WHAT THE EXERCISE ASKS: Report back each line of the data that contains the word "will".

++++ THE DATA ++++

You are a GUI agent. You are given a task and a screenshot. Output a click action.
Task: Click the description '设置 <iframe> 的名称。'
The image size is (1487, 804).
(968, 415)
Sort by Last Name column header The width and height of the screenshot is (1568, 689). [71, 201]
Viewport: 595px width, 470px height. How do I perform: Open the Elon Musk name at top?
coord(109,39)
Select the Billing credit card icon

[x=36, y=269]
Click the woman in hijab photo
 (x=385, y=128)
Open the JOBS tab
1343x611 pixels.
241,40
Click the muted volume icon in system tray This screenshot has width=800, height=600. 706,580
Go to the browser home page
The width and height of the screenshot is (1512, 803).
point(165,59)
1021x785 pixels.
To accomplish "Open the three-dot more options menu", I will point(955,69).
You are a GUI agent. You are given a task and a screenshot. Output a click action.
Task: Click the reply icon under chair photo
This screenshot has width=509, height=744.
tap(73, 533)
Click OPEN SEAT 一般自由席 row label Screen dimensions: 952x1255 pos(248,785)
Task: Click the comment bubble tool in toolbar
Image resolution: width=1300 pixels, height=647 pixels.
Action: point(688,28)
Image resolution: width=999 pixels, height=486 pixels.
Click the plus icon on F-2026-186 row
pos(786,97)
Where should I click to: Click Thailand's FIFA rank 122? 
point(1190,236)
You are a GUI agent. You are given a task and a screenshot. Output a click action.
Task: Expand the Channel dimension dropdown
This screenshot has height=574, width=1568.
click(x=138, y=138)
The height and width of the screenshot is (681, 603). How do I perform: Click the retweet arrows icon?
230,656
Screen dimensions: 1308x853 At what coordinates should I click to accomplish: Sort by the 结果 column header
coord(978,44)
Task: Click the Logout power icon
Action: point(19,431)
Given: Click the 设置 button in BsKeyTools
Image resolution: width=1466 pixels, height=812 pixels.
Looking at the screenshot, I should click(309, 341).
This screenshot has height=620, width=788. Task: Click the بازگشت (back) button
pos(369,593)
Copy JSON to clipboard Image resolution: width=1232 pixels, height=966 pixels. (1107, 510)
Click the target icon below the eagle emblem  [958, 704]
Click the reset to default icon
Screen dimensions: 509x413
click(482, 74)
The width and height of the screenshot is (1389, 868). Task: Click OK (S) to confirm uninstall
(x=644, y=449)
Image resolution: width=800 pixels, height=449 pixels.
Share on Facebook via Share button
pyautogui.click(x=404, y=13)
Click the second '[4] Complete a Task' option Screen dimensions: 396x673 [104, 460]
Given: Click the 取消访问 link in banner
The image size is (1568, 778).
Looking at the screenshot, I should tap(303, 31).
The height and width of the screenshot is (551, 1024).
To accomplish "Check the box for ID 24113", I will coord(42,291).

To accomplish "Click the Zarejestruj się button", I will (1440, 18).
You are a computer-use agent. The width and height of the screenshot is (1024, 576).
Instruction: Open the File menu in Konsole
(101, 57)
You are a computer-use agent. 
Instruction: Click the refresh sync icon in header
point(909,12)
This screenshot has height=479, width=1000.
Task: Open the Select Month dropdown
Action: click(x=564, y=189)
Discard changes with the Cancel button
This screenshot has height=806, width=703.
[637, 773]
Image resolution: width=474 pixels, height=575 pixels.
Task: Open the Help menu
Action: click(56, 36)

++++

SOLUTION:
To accomplish "Open the three-dot more options menu", I will point(955,69).
To accomplish "Check the box for ID 24113", I will coord(42,291).
To accomplish "Click the Zarejestruj się button", I will (1440, 18).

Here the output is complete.